ESC and EAS do not provide endorsements or any form of certification for brand name commercial products. Accordingly, the inclusion of icosapent ethyl in the Clinical Practice Guidelines for the Management of Dyslipidaemias should not be understood as an endorsement or approval by ESC or EAS of Vascepa.
“We are pleased by ESC and EAS’s acknowledgement of the significance of the REDUCE-IT results as evidenced by their 2019 updates of the Clinical Practice Guidelines for the Management of Dyslipidaemias,” says Craig B. Granowitz, M.D., Ph.D., senior vice president and chief medical officer of Amarin. “Amarin believes strongly in the potential for icosapent ethyl to be an important treatment option for the millions of high-risk patients who are on statin therapy with controlled cholesterol levels, yet have elevated triglycerides and other cardiovascular risk factors.
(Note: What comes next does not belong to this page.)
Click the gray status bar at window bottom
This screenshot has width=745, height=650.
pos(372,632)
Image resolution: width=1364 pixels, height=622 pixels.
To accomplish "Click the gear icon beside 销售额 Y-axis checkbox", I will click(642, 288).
This update comes just weeks after the American Heart Association issued an advisory statement referencing REDUCE-IT and the cardiovascular risk-lowering effects of icosapent ethyl and months after the American Diabetes Association included the REDUCE-IT results as part of its updates to the Standards of Medical Care in Diabetes for 2019.4, [5] All of these updates further support the use of icosapent ethyl as an important treatment option for appropriate patients at high risk of cardiovascular events.”
Based on the results of REDUCE-IT, the 2019 updates to the Clinical Practice Guidelines for the Management of Dyslipidaemias specifically recommend that:
In high-risk (or above) patients with TG [triglycerides] levels between 1.5 – 5.6 mmol/L (135-499 mg/dL) despite statin treatment, n-3 PUFAs [polyunsaturated fatty acids] (icosapent ethyl 2x2 g/day) should be considered with a statin.6
The ESC and EAS recommendation is classified as a IIa recommendation denoting that icosapent ethyl should be considered for treatment of such patients. The classification is a Level B recommendation which reflects a relatively high weight of scientific evidence under ESC and EAS standards. Such recommendations are supported by the results of the REDUCE-IT cardiovascular outcomes study.
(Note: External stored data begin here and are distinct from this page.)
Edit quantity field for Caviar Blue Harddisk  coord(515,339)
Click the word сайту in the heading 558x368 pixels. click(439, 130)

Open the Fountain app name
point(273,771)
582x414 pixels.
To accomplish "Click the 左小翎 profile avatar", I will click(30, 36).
In the United States, approximately 15 million people match the criteria of the REDUCE-IT studied population, with triglycerides ≥ 135 mg/dL and other cardiovascular risk factors, despite statin treatment.7 About 25 percent of a representative sample survey of more than 7,800 patients from 27 European countries with coronary heart disease and controlled cholesterol levels had triglyceride levels of 150 mg/dL or greater, illustrating the potential pervasiveness of high-risk cardiovascular disease in Europe.8
“These updated guidelines from such prestigious organizations reaffirm the importance of the REDUCE-IT findings to patients globally, not only in enhancing care, but also in broadening awareness of the need for treatment among patients who may have their cholesterol controlled with a statin, but remain at risk because of elevated triglycerides,” says Deepak L. Bhatt, M.D., M.P.H., executive director of Interventional Cardiovascular Programs at Brigham and Women’s Hospital, professor of medicine at Harvard Medical School, and principal investigator and steering committee chair for REDUCE-IT. “Based on what we’re learning from REDUCE-IT and the related guidance from ESC and EAS, I foresee the beginning of a global change in clinical practice in how best to treat patients with multifactorial risks of cardiovascular events beyond cholesterol management.”
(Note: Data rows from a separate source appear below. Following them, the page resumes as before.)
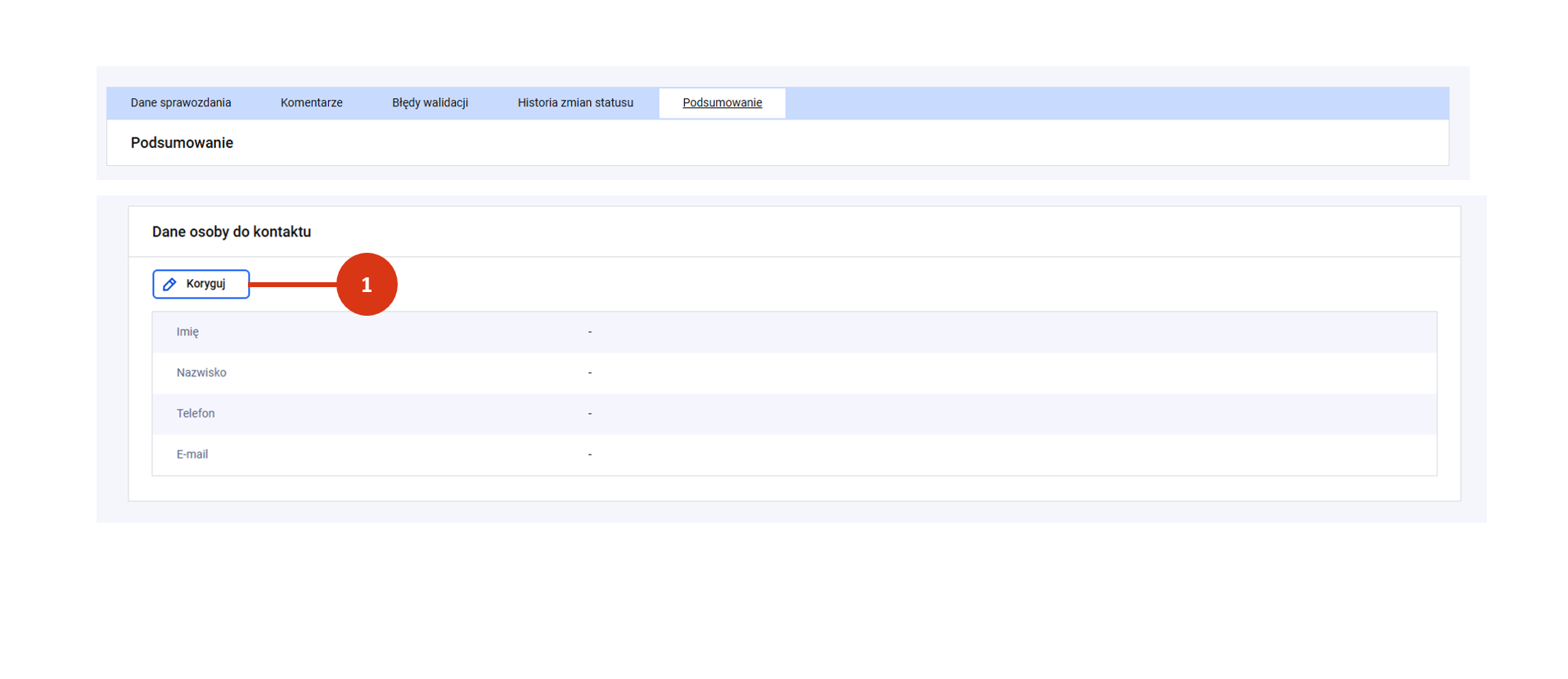Click the empty tab bar area after Podsumowanie
Screen dimensions: 1568x679
point(1113,103)
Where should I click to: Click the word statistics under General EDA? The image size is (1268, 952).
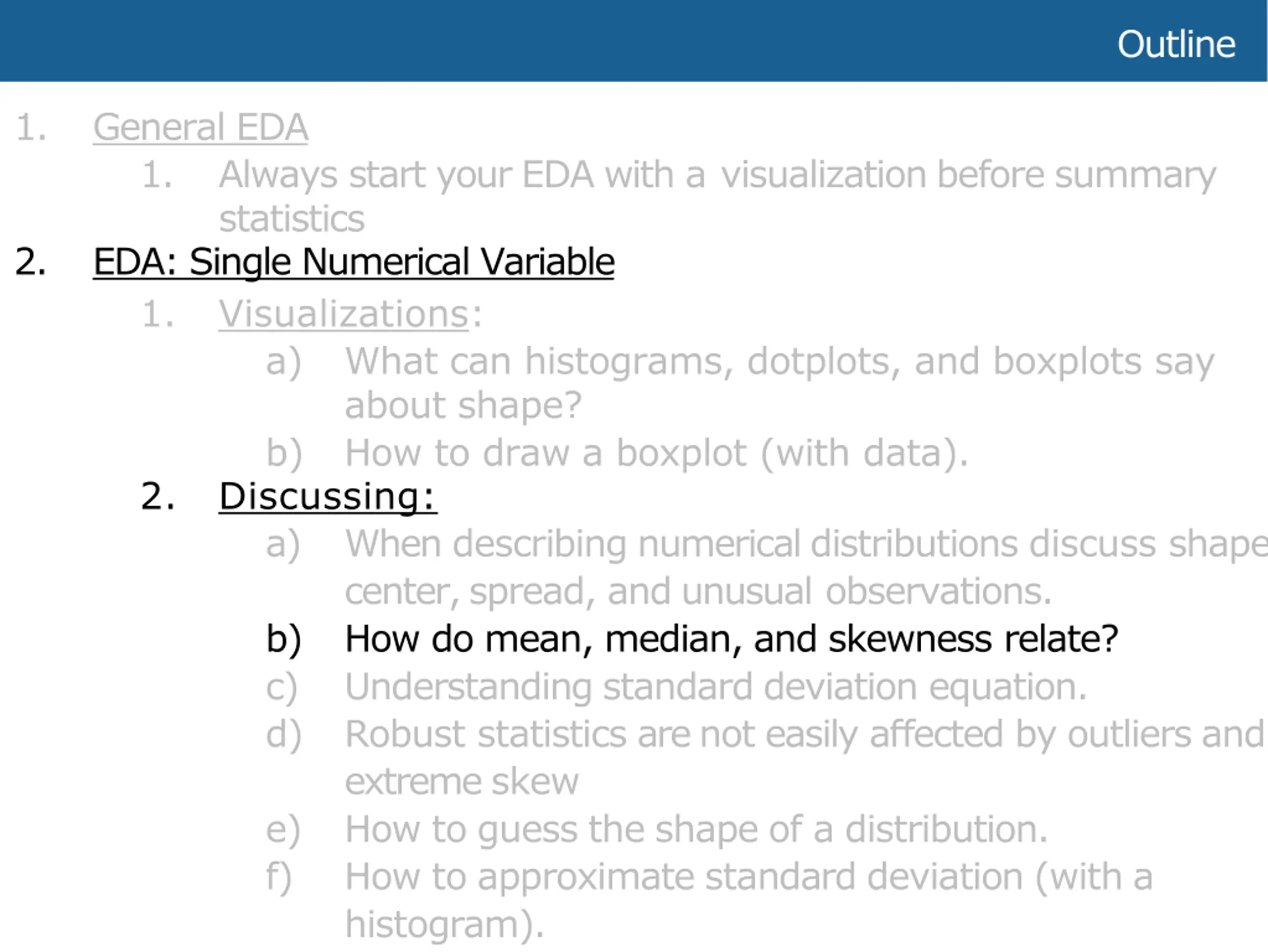pyautogui.click(x=292, y=219)
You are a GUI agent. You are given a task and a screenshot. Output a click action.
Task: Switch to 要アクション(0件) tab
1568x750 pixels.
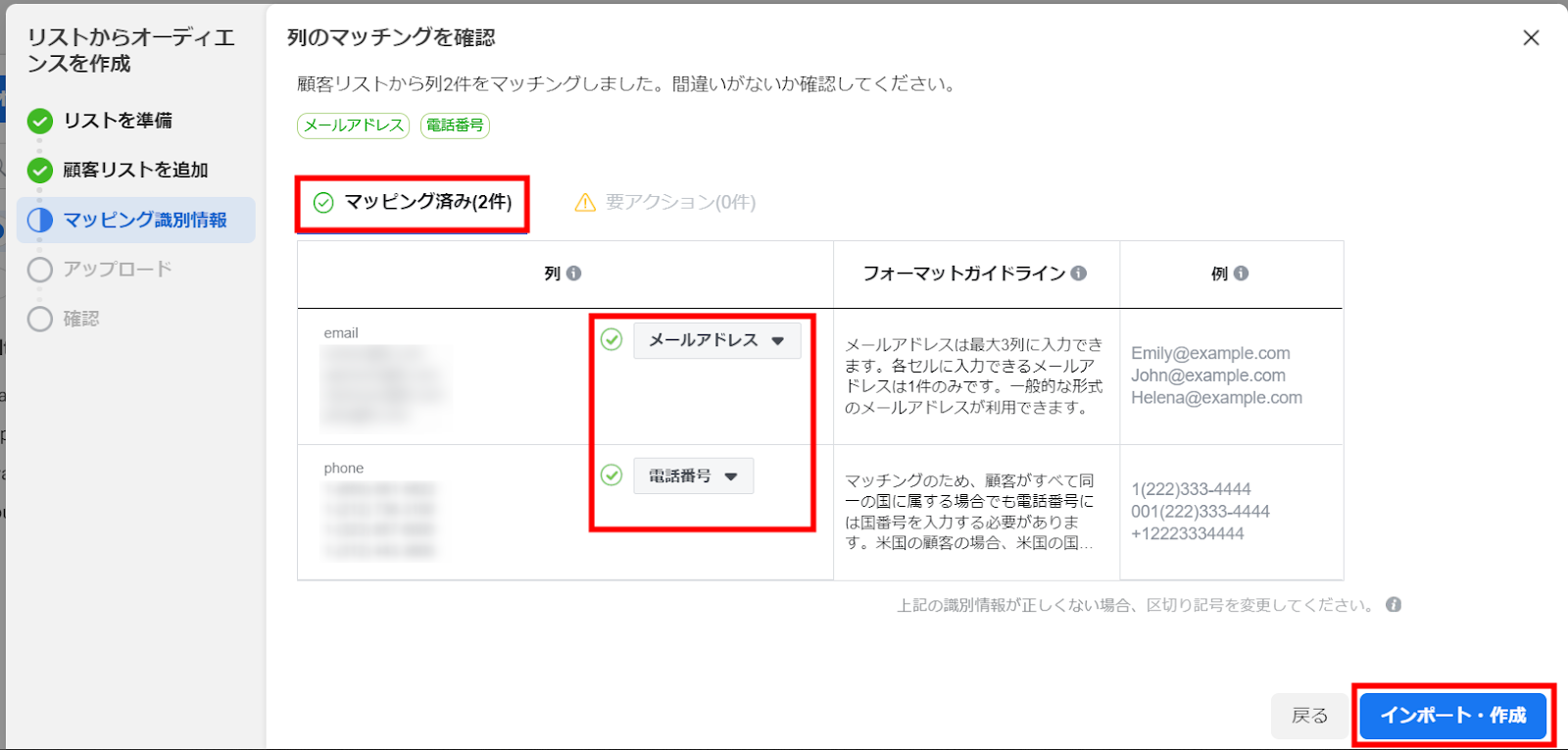click(665, 203)
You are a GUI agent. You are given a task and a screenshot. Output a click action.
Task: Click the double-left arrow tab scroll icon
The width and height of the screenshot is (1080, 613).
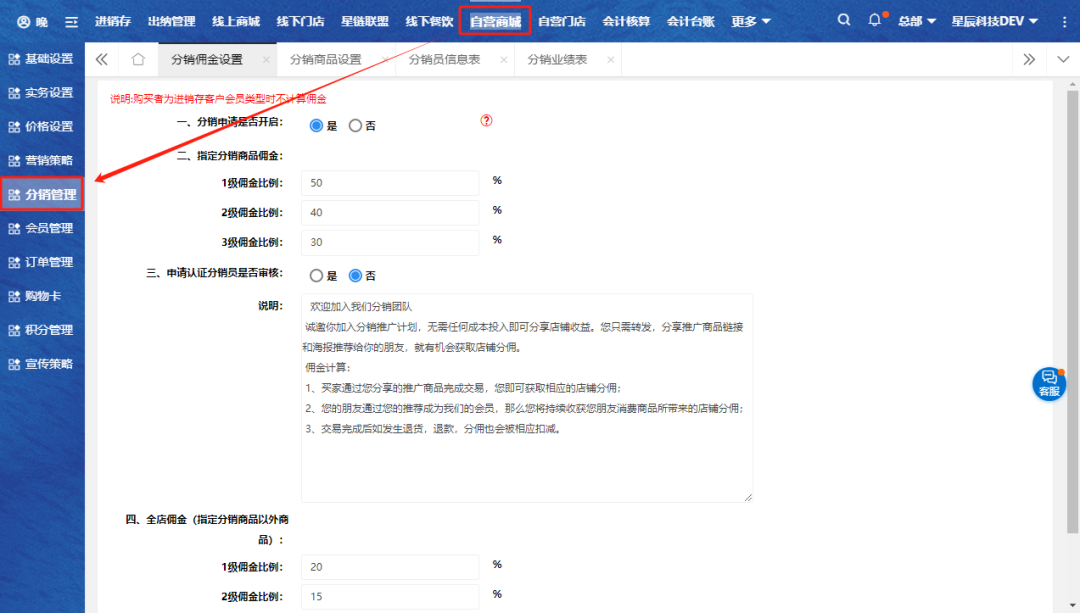click(x=101, y=59)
Amarin acknowledges the rigor with which the Clinical Practice Guidelines for the Management of Dyslipidaemias are crafted and approved by the ESC’s and EAS’s task force, which is comprised of more than 15 leading professionals in the European Union who specialize in the care of patients with dyslipidaemias.
The complete 2019 updates to the Clinical Practice Guidelines for the Management of Dyslipidaemias can be accessed online by clicking here.
About AmarinAmarin Corporation plc. is a rapidly growing, innovative pharmaceutical company focused on developing therapeutics to improve cardiovascular health. Amarin’s product development program leverages its extensive experience in polyunsaturated fatty acids and lipid science. Vascepa (icosapent ethyl) is Amarin's first FDA-approved drug and is available by prescription in the United States, Lebanon and the United Arab Emirates. Amarin’s commercial partners are pursuing additional regulatory approvals for Vascepa in Canada, China and the Middle East. For more information about Amarin, visit www.amarincorp.com.
REDUCE-IT™ StudyREDUCE-IT, an 8,179-patient cardiovascular outcomes study, was completed in 2018. REDUCE-IT was the first multinational cardiovascular outcomes study that evaluated the effect of prescription pure EPA therapy as an add-on to statins in patients with high cardiovascular risk who, despite stable statin therapy, had elevated triglyceride levels (at least 135 mg/dL). A large portion of the male and female patients enrolled in this outcomes study were diagnosed with type 2 diabetes.
More information on the REDUCE-IT study results can be found at www.amarincorp.com.
About Cardiovascular DiseaseWorldwide, cardiovascular disease (CVD) remains the #1 killer of men and women. In the United States CVD leads to one in every three deaths – one death approximately every 38 seconds – with annual treatment cost in excess of $500 billion.9,[10]
Multiple primary and secondary prevention trials have shown a significant reduction of 25% to 35% in the risk of cardiovascular events with statin therapy, leaving significant persistent residual risk despite the achievement of target LDL-C levels.11
Beyond the cardiovascular risk associated with LDL-C, genetic, epidemiologic, clinical and real-world data suggest that patients with elevated triglycerides (TG) (fats in the blood), and TG-rich lipoproteins, are at increased risk for cardiovascular disease.12, 13,[14],[15]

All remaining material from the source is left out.